Graceling, the debut novel from Kristin Cashore, is a must-read for Tamora Pierce graduates. Set in a fantastical, somewhat medieval world, the protagonist, Katsa, is one of the people who have what is called a grace, which is essentially just an extraordinary talent. Many people in this world have graces, but most are basically useless. Katsa's, however, is presented as a grace for killing people. Things get interesting when a dashing young man with his own mysterious grace is introduced, and Katsa begins to fall in love. One thing I really enjoyed about this novel, particularly amidst all the Twilight craziness, was that novel centers around a romantic relationship that thrives on the equality of the two people in love. Both are strong, both are talented, yet it is their separate strengths that compliment one another, creating a bond forged in mutual need (though, not dependence, and important distinction). I was also thrilled (thrilled) to find a sex scene in a fantasy novel in which birth control is used. It might seem silly to harp on such a small detail, but it was very contemporary moments like that, which steer Cashore clear of many fantasy novel cliches. It's also just refreshing to see sex presented as the perfect confluence of love and responsibility, not just as something that begets offspring. Kudos to Cory Doctorow, for using birth control in Little Brother, as well. The climactic battle against the evil king (yes, there's an evil king) is ultimately Katsa's battle, however, and she does it sans lover (who is hiding out in a cabin by himself as he goes blind, fighting his own battle). Though Katsa's narrative voice can be a little distant, it serves the complex plot of this very enjoyable story well, making it a great, escapist read.
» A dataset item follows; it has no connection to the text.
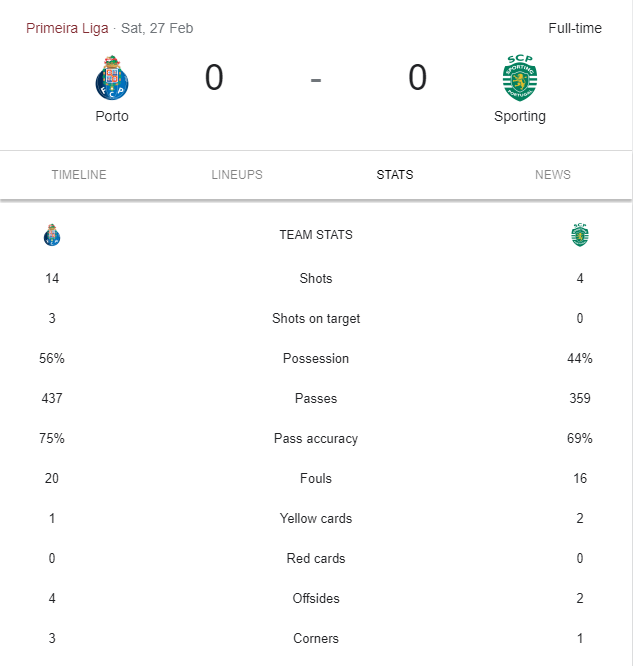Click the Sporting team name
The height and width of the screenshot is (666, 633).
click(520, 116)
I admit, I was reluctant, even after several glowing recommendations, to read Eon: Dragoneye reborn. Firstly, I have mostly departed the stage of my life in which dragons hold much interest. Secondly, the cover (which, upon reading the novel, I realized is actually perfect for the content) turned me off. Wrong I was. That's what I get for judging a book by it's cover, I suppose. It took me maybe about 50 pages to get into the novel, since the beginning is mostly descriptions of technical-sounding sword-fighting practice sequences. But as soon as I realized that this seemingly male narrator was suffering from 'moon cycles' I realized this was a much more interesting endeavor than I had given it credit for. From then on, I was hooked. Minimal dragons and maximum intrigue make the world of Eon one wrought with political skulduggery, personal vendettas and a full cast of eunuchs, drag queens and other such genderfull fun. And like the Bartimaeus Trilogy and Thirsty, it has the ending the story demands, depicting a very frank and terrifying apocalyptic coup d'etat. In the last hundred or so pages, I amended my previous assessment of age range on the book, due to the incredible graphic descriptions of beheaded corpses of friends, and the execution of a mother and her baby. It's not a direct line between the crowd that like Paolini's trilogy to Eon, but it may actually reach the less fantasy-genre inclined group of readers, which is really saying something for a book co-starring dragons.
Lastly, there was Hunger Games, the first book in what will be a trilogy, and already named NYT top 10 for 2008. Hunger Games is a perfectly paced, thrilling read, perfectly suited for voracious and reluctant readers alike. The plot moves ahead at breakneck speed, but it is the socio-economic commentary that really make this novel interesting. In the post-apocalyptic world of Hunger Games, 24 children are selected by lottery every year from the 12 different districts to fight to the death. The wealthy districts can afford to train their kids, and so it is typically those districts who prevail in the fights. The poorest districts, such as the agricultural district and the coal-mining district (where the novel's heroine, Katniss hails from) almost always lose. But Katniss refuses to go so easily, and her fight for survival is a riveting read that, like Eon, sets up for the next book perfectly. As she fights, more is learned about the different districts, and Collins' depiction of the agricultural district asks particular pertinent questions about many of the industrialized agricultural industries that set our tables. And it seems like every kid I've turned this on to comes back to the store with that crazy look in their eye, asking when the next installment will come out. Like my kid reviewer Gabe aptly wrote: "If you like books about kids fighting to the death, then this is the book for you." Right you are Gabe, right you are.